Et rapidement servi, l’inspecteur de police se hissa à la hauteur des grandes fermes intérieures du pont. Il s’introduisit entre les Xde fer et parvint, en effet, comme il l’avait supposé, à une sorte d’entrepont dans lequel on pouvait circuler à l’aise, à condition de s’y tenir courbé, mais avec la certitude de n’être vu ni des gens du dessus, ni de ceux qui passent au-dessous. Michel poussa un cri de triomphe :

— Parbleu, j’avais bien deviné, fit-il.

Il se fit donner une lampe électrique, projeta un faisceau lumineux à l’intérieur de cette mystérieuse cachette et découvrit d’abord, sans difficulté, le trou effectué dans le rail.

Oui, sa conviction s’affirmait de plus en plus ; c’était de l’intérieur du pont que le meurtrier avait tiré et que sa balle avait fracassé la tête du malheureux juge, entrant par-dessous le menton avant de ressortir par le crâne. Mais qui avait tiré ?

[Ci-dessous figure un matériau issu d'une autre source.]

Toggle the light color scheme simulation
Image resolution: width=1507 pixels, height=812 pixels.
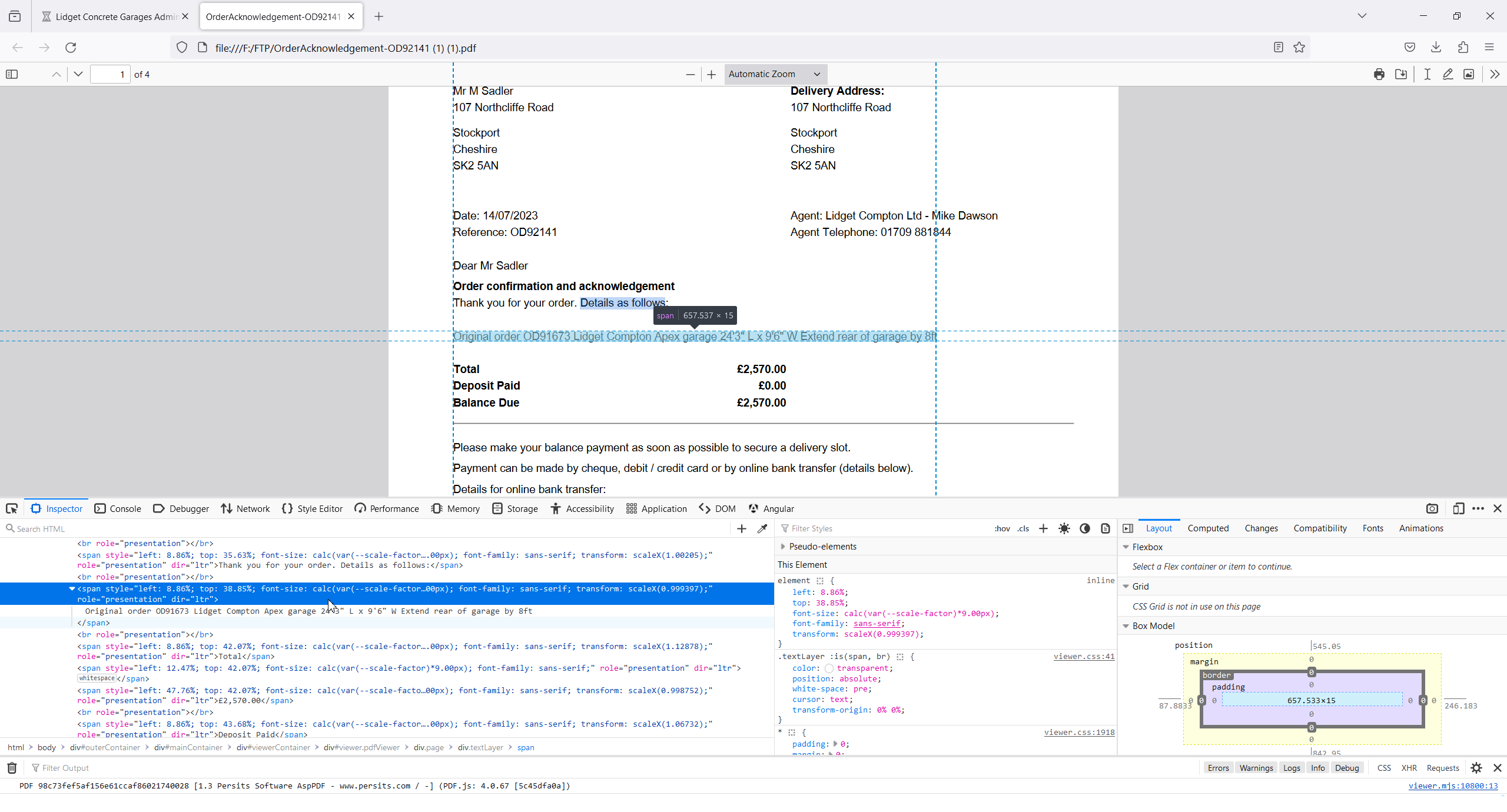[1064, 528]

Michel ne se posait pas la question qu’une nouvelle surprise le clouait sur place. Ses pieds venaient de s’embarrasser dans quelque chose dont il s’empara aussitôt. Or, très pâle, Michel désormais, regarda ce qu’il venait de ramasser : des vêtements noirs, d’une finesse et d’une souplesse extrêmes. Michel ne les voyait pas pour la première fois. Il les avait déjà trouvés semblables en d’autres points du cimetière, abandonnés là ou mis en ces divers lieux comme un défi.

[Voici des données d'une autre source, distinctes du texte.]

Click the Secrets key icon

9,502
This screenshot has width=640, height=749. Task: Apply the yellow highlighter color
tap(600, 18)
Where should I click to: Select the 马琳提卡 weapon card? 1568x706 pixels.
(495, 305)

— Les vêtements du fantôme, déclara-t-il.

À ce moment, de violentes clameurs retentirent au-dessus de sa tête :

Sur la chaussée, les agents s’étaient mis à courir. Ils poursuivaient un homme qu’ils avaient vu rôder depuis quelques instants avec une insistance toute particulière, à côté du cadavre du magistrat. Et ils avaient noté que cet homme présentait une bizarrerie véritablement surprenante : il n’avait pas d’oreilles.

— Qui êtes-vous ? que voulez-vous ? faisait-il.

L’homme sans oreilles n’avait pas répondu mais s’était éloigné d’un pas. Deux agents énervés, agacés par le mystère qui les entourait, avaient fait mine de le suivre. Ils l’interpellèrent à nouveau :

— Eh, là-bas, l’homme, écoutez donc.